Sakon Nakhon is one of the worst-hit provinces. Flash floods have struck its central city since Friday. Swaths of Chaiyaphum province have also been inundated since Saturday night.
Officials hope to reopen Sakon Nakhon Airport on Tuesday.
Disaster official Chatchai Phromlert said they were trying to drain the water into the Mekong River.
Other provinces that remain flooded in the northeast are Roi Et, Nakhon Ratchasima, Khon Kaen, Maha Sarakham, Kalasin, Buriram, Mukdahan, Ubon Ratchathani, Amnat Charoen, Chaiyaphum and Udon Thani.
In the central region, the provinces of Sukhothai, Phitsanulok, Phichit, Phetchabun and Ayutthaya are also affected.
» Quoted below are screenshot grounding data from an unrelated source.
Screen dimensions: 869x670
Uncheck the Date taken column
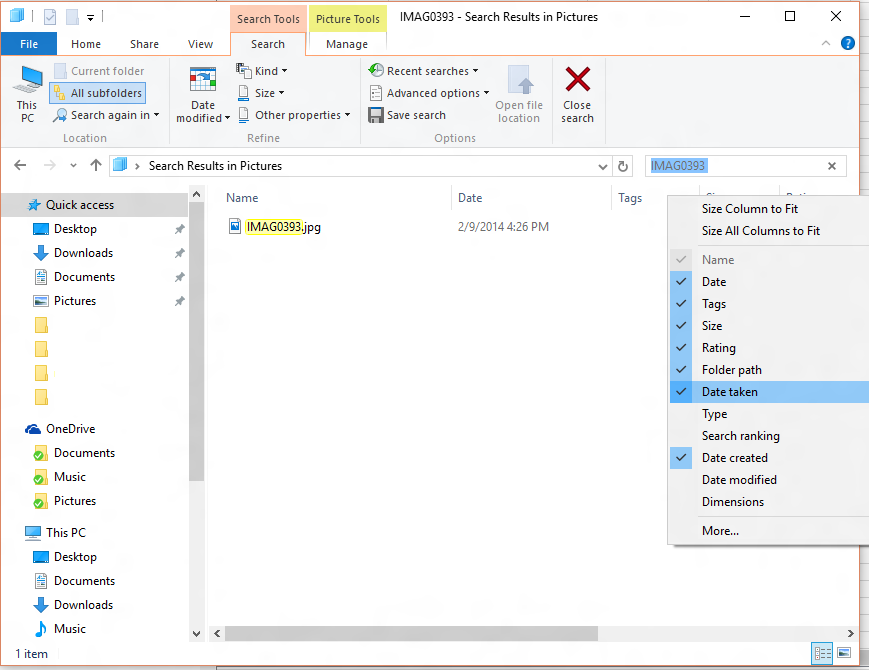point(729,392)
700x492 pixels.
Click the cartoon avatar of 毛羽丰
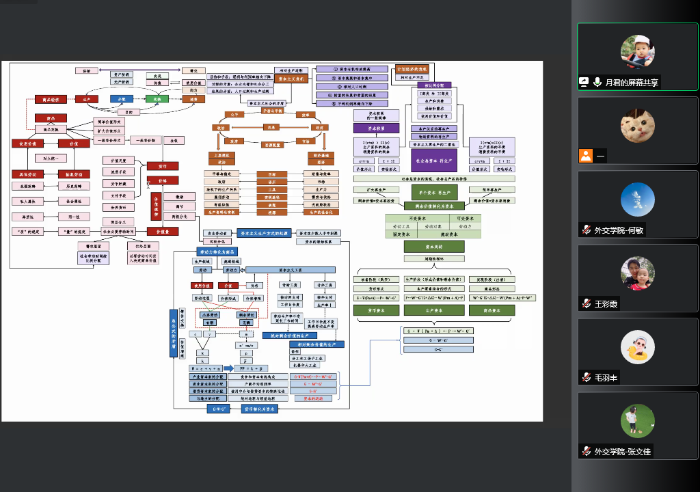click(637, 346)
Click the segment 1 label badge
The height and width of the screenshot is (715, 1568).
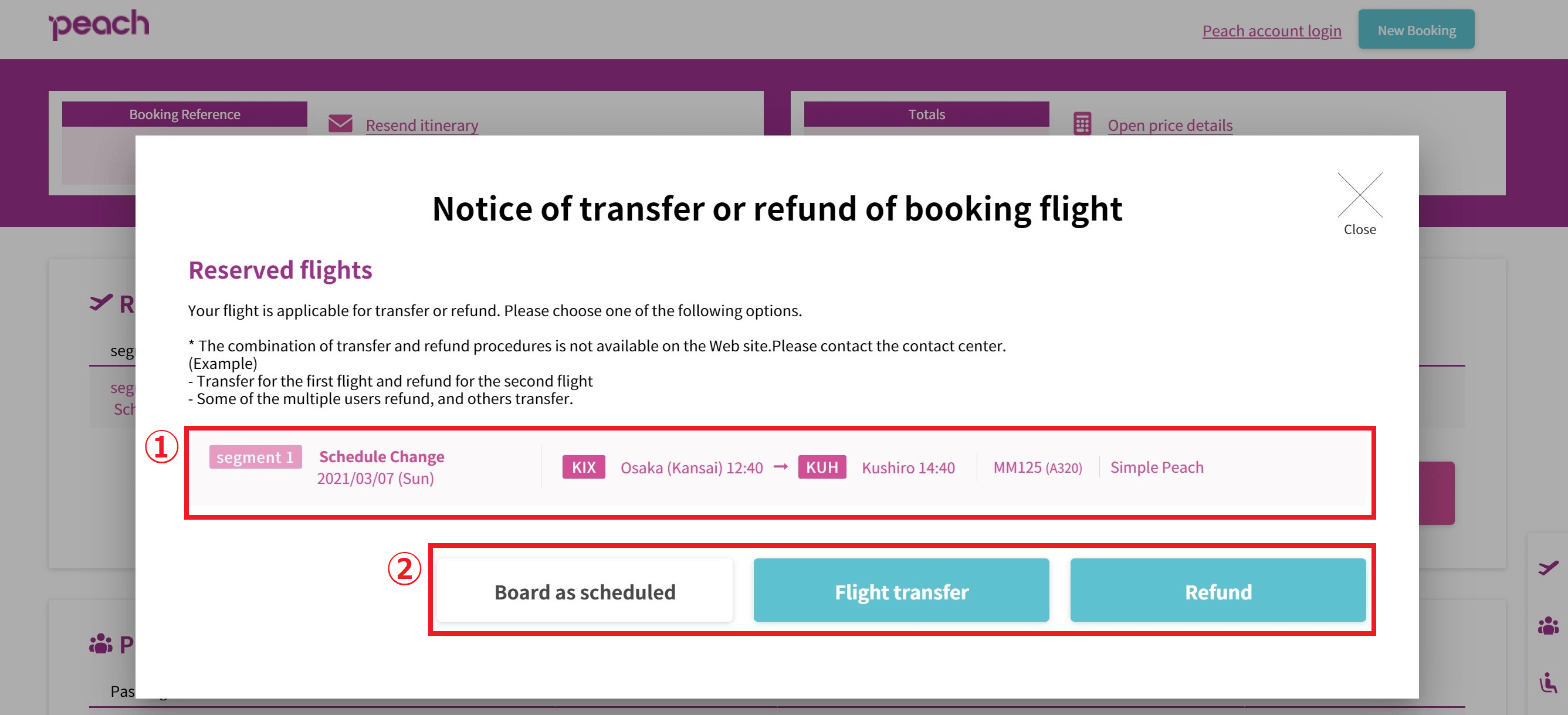click(x=255, y=456)

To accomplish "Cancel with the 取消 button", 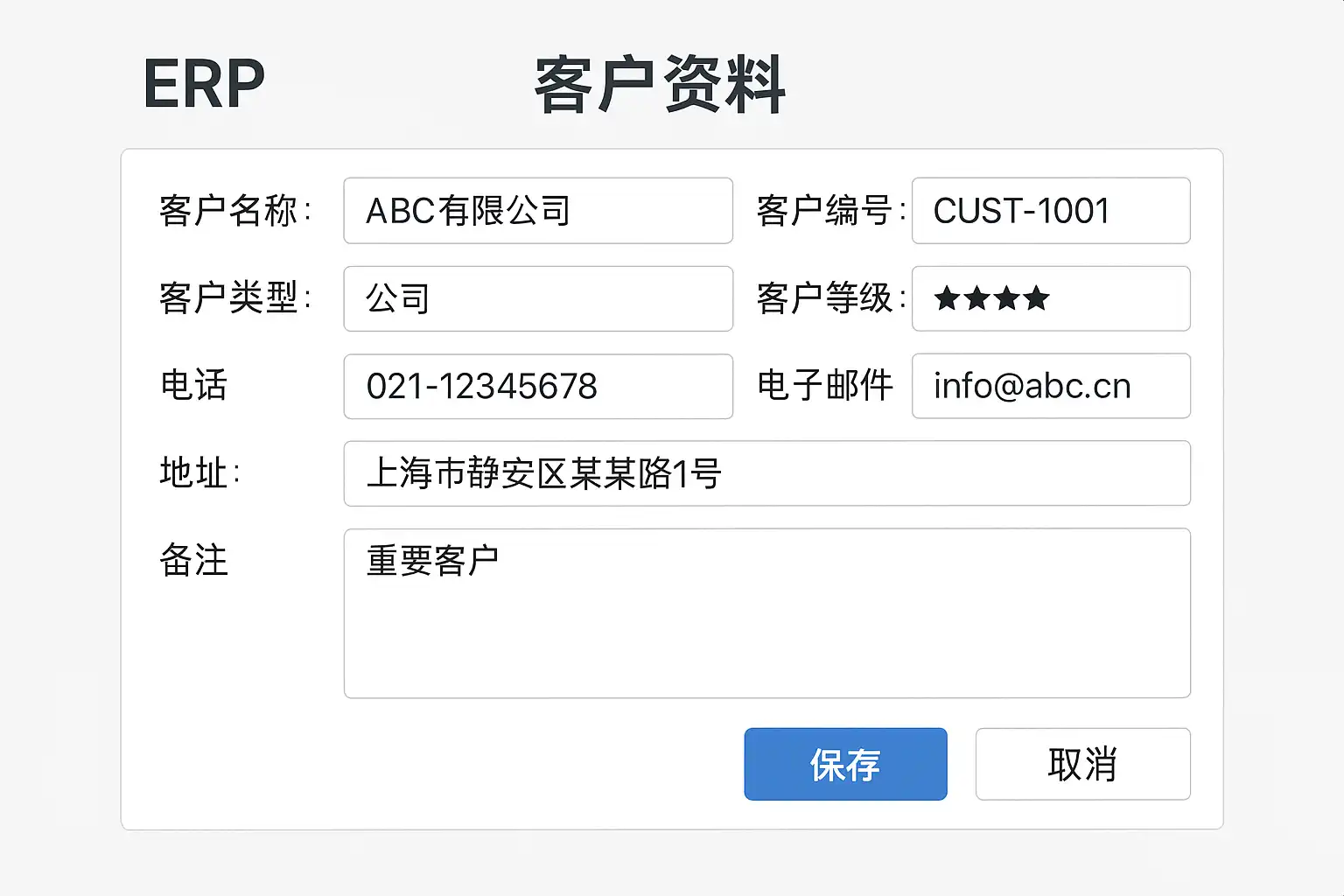I will [1082, 764].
In the north, some parts of Uttaradit province are still underwater while Chumphon is the only one flooded in the south.
No evacuation orders were given beforehand, and the floodwaters rose with little or no notice. That invited criticism that the government poorly handled the crisis and mismanaged the response.
A government spokesman on Sunday extended a warning from the prime minister not to exploit the situation for political gain. He insisted only Mother Nature was to blame for the disaster, pointing out that neighboring nations were facing the same situation.
He said it was wrong to compare it to massive flooding in 2011, which the military regime blamed on mismanagement by the civilian government it ousted.
“When looking back at the 2011 floods, you will see they were caused by mismanagement,” spokesman Lt. Gen. Sansern Kaewkamnerd said Sunday. “Even though the government then knew there would be a lot of rain, they did not rush to drain it, resulting in big damages to the country.”
Responding to criticism that neither Prime Minister Prayuth Chan-ocha nor any members of his cabinet have waded into the field to oversee the situation and offer reassurances, a spokeswoman in the Prime Minister’s Office said there was a good reason for that.
Col. Taksada Sangchan said prime minister did not want to burden any officials, so they could fully dedicate themselves to those affected.